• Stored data

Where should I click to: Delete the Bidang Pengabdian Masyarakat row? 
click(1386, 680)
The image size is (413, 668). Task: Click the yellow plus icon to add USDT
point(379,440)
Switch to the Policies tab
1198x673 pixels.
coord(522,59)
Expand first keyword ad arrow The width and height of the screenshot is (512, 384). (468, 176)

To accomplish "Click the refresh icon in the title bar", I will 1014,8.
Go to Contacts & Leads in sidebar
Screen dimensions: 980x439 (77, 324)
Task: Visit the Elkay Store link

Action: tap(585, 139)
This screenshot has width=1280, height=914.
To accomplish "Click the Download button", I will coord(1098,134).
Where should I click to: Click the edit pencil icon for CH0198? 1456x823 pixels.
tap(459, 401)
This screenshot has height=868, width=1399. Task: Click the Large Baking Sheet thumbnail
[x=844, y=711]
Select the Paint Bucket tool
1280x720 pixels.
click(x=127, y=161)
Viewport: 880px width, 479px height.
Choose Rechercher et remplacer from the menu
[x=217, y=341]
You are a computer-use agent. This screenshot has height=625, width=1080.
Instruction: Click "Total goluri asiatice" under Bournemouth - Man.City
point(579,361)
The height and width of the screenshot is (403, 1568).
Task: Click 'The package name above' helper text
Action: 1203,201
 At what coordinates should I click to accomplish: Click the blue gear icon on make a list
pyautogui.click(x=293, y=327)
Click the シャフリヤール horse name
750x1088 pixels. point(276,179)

• EXERCISE DETAILS
Faithfully transcribe the whole of the data.

• EXERCISE SOLUTION
Where should I click to: Delete the Bidang Pengabdian Masyarakat row? 
click(1386, 680)
The image size is (413, 668). Task: Click the yellow plus icon to add USDT
point(379,440)
Switch to the Policies tab
1198x673 pixels.
coord(522,59)
Expand first keyword ad arrow The width and height of the screenshot is (512, 384). (468, 176)

To accomplish "Click the refresh icon in the title bar", I will 1014,8.
Go to Contacts & Leads in sidebar
Screen dimensions: 980x439 (77, 324)
Task: Visit the Elkay Store link

Action: tap(585, 139)
This screenshot has width=1280, height=914.
To accomplish "Click the Download button", I will coord(1098,134).
Where should I click to: Click the edit pencil icon for CH0198? 1456x823 pixels.
tap(459, 401)
This screenshot has height=868, width=1399. Task: Click the Large Baking Sheet thumbnail
[x=844, y=711]
Select the Paint Bucket tool
1280x720 pixels.
click(x=127, y=161)
Viewport: 880px width, 479px height.
Choose Rechercher et remplacer from the menu
[x=217, y=341]
You are a computer-use agent. This screenshot has height=625, width=1080.
Instruction: Click "Total goluri asiatice" under Bournemouth - Man.City
point(579,361)
The height and width of the screenshot is (403, 1568).
Task: Click 'The package name above' helper text
Action: 1203,201
 At what coordinates should I click to accomplish: Click the blue gear icon on make a list
pyautogui.click(x=293, y=327)
Click the シャフリヤール horse name
750x1088 pixels. point(276,179)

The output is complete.